MWC 2025: Xpanceo wants to deliver AI features, supervision, and more from its smart contact lens
Amid the increased clamor for AR smart glasses and headsets over the last year, it’s become easy to lose sight of the much more advanced alternative: smart contact lenses.
At MWC 2025, though, I got close up with a concept lens from UAE-based, Ukrainian-founded startup Xpanceo. Designed as an unburdened way to experience all the same benefits of glasses, the brand has an early prototype of its technology on its stand at the Barcelona show this week.
There’s still no way to try it out—or, as explained to us, there’s no hygienic, cost-effective way for Xpanceo to supply demos of this cutting-edge wearable at a show with 100,000 people through its doors. When it launches in 2026, though, the lens’ miniature display will potentially deliver real-time health monitoring, AR prompts, and vision improvements for colorblind people.

It also sounds like it will continue refining the contact lens use cases as it gets closer to releasing its finished first-gen product. It’s currently touted as a catch-all alternative to glasses, with Xpanceo also talking up content viewing and gaming as part of the package outlined above.
That’s a broad remit—even for a concept in its prototype phase.
Yet, it’s hard not to respect the ambition.

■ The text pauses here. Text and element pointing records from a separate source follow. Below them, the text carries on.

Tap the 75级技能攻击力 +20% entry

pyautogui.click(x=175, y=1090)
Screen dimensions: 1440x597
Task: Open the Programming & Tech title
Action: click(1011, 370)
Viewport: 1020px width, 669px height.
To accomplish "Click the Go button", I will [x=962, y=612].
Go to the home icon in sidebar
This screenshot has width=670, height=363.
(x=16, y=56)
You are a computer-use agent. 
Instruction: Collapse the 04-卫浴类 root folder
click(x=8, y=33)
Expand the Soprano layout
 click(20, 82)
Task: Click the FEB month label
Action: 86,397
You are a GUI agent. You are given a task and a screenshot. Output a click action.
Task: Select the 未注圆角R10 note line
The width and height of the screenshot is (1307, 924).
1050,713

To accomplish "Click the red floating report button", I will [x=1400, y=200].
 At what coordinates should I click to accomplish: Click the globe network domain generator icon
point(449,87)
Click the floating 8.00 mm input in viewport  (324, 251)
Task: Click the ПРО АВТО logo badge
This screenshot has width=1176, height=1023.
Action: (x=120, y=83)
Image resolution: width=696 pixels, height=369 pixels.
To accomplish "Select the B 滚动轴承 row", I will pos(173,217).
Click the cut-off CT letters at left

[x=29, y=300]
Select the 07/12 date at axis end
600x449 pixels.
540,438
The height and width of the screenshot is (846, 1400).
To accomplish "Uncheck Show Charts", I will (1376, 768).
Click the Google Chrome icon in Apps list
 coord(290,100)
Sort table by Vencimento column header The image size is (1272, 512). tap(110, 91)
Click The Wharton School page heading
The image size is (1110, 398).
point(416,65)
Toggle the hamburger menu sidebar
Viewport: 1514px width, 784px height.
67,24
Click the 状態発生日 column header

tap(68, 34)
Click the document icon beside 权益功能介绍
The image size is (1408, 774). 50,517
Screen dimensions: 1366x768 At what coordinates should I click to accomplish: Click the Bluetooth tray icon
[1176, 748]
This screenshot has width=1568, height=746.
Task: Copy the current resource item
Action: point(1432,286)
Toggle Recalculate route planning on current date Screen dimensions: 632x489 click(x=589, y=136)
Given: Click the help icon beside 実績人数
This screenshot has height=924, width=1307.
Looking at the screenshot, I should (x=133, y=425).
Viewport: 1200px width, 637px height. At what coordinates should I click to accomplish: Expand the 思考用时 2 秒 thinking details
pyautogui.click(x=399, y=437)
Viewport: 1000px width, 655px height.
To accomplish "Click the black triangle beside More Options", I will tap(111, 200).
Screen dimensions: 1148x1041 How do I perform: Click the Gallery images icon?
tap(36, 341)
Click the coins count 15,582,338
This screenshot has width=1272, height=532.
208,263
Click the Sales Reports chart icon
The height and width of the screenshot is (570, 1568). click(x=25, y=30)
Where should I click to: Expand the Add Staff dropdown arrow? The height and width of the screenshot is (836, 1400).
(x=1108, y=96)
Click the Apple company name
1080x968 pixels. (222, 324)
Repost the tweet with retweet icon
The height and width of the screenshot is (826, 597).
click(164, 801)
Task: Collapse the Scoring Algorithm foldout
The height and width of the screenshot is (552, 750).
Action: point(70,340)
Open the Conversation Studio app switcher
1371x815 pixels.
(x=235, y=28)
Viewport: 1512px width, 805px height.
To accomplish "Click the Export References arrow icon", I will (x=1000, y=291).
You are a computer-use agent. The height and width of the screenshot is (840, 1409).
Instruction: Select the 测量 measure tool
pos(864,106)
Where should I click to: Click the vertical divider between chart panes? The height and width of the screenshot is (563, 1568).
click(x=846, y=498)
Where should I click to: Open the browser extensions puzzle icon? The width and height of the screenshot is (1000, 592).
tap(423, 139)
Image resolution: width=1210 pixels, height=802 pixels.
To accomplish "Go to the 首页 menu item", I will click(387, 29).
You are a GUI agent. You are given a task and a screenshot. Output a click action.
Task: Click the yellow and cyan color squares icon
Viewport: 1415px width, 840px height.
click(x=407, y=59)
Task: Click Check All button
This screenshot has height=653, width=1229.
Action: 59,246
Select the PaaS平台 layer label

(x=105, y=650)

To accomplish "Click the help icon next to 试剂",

There’s a sea of near-identical smart glasses on the floor here at MWC, but Xpanceo is actively rejecting the idea of having something obtrusive on your face. It’s also the only example I’ve seen of the technology at an in-person show since Mojo Vision’s prototypes (before it eventually pivoted to just creating mini MicroLED display tech).

Xpanceo raised $40m in its last funding round in August 2024, which provides some hope that it can meet that release window. However, as we all know from countless other examples in wearables over the last decade, trailblazing an entirely new sub-segment is an uphill task.
The state of the much more formative technology, smart glasses, plus the fact that very few (if any) others operate in this space, is reason enough to remain skeptical. Still, I’ll keep my eyes (pun intended) on this startup over the coming year and hope it can deliver something special.